Second, let’s look at the esports implications. Consider the greatest esport of all time: StarCraft Brood War. This is easily the game with the highest skill ceiling ever. Even playing at a Silver level requires hours of practice and mastering dozens of mechanics. And yet, this was the game that launched esports. It is still the national past time in South Korea. Executed at the highest level, StarCraft is beautiful to watch (if you can get over the ancient graphics). When a game has a high skill ceiling, it creates more depth for the competitive community. It allows for more variance in the spectator experience. It gives average players clear aspirations. Competitive games have the longest lifespans and broadest fanbases when they are accessible to casuals while offering elite players overwhelming depth. This is what StarCraft and Melee have offered fans, and it is this balance that Wavedash will aspire to achieve.

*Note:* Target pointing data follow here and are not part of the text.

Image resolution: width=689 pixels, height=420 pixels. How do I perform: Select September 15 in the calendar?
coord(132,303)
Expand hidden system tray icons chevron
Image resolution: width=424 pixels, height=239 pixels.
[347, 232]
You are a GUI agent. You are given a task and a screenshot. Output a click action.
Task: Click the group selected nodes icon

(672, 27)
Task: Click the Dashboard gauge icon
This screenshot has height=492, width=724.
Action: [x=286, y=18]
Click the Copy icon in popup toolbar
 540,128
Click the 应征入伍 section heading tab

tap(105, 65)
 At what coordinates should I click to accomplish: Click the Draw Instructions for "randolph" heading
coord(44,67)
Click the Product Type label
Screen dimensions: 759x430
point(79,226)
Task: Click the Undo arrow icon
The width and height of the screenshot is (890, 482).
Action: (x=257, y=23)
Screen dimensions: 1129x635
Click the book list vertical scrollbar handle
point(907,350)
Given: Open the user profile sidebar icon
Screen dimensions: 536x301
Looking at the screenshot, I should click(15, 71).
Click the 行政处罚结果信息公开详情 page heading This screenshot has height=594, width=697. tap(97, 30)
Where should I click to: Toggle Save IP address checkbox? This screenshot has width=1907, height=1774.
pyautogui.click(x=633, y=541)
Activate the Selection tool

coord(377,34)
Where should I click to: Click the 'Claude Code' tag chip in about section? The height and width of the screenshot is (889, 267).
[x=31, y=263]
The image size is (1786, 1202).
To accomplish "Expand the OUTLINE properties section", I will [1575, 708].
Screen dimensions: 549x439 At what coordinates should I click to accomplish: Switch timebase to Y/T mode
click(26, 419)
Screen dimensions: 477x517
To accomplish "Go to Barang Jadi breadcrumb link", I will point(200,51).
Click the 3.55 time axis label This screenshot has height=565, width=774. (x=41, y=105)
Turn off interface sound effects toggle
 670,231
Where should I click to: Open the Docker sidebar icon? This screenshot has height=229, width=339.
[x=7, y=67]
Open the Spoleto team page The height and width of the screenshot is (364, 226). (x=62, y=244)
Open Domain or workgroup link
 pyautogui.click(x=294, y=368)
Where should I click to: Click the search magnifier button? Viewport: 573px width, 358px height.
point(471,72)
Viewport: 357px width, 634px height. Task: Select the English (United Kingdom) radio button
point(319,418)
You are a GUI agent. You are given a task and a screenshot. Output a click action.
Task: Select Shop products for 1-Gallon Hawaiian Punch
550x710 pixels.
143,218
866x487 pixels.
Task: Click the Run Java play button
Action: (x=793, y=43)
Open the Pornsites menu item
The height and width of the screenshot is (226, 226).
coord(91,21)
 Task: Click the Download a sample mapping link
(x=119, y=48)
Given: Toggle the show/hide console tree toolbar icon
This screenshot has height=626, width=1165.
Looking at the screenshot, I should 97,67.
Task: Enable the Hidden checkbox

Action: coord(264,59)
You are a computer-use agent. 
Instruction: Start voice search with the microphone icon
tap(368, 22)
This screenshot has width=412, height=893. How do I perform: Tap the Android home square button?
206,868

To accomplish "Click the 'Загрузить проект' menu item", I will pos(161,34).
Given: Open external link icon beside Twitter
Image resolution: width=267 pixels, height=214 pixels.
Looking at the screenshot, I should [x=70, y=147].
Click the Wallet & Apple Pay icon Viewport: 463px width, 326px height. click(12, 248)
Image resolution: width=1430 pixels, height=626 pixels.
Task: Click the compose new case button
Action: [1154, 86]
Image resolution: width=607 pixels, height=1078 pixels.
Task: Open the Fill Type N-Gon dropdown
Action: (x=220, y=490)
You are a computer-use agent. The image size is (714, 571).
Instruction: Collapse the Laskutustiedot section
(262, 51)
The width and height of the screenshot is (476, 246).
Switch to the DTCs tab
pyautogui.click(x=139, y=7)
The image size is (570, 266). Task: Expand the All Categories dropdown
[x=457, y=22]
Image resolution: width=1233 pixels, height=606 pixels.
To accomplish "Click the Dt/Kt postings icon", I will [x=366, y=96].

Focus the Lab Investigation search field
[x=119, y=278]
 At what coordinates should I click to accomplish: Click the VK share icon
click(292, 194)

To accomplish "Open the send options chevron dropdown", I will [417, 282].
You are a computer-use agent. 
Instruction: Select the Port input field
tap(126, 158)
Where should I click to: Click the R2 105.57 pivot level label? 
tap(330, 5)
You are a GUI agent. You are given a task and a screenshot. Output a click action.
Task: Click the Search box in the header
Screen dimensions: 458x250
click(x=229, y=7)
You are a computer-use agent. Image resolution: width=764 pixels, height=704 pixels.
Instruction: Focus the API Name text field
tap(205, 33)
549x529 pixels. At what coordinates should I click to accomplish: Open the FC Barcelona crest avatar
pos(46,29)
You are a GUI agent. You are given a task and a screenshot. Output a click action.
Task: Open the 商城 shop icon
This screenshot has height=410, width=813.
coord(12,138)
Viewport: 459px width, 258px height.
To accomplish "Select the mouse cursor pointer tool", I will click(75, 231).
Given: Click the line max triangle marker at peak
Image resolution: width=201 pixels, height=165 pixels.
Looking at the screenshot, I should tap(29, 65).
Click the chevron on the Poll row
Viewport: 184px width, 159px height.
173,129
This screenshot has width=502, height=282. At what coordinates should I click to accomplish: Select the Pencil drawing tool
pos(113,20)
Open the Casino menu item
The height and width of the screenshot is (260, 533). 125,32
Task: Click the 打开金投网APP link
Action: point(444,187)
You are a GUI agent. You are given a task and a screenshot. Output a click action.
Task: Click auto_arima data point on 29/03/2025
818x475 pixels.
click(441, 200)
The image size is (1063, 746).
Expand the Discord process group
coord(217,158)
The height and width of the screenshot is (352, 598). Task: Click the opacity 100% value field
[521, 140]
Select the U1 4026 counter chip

As you can see, I have a great deal of hope for Wavedash. From everything I’ve seen, this team has a very clear vision. They understand the advantages of their chosen genre, and recognize all the potential pitfalls. If executed properly, I genuinely believe this game could change the gaming and esports industry. It absolutely has all the advantages available to become the next League of Legends. I cannot wait to see what happens next.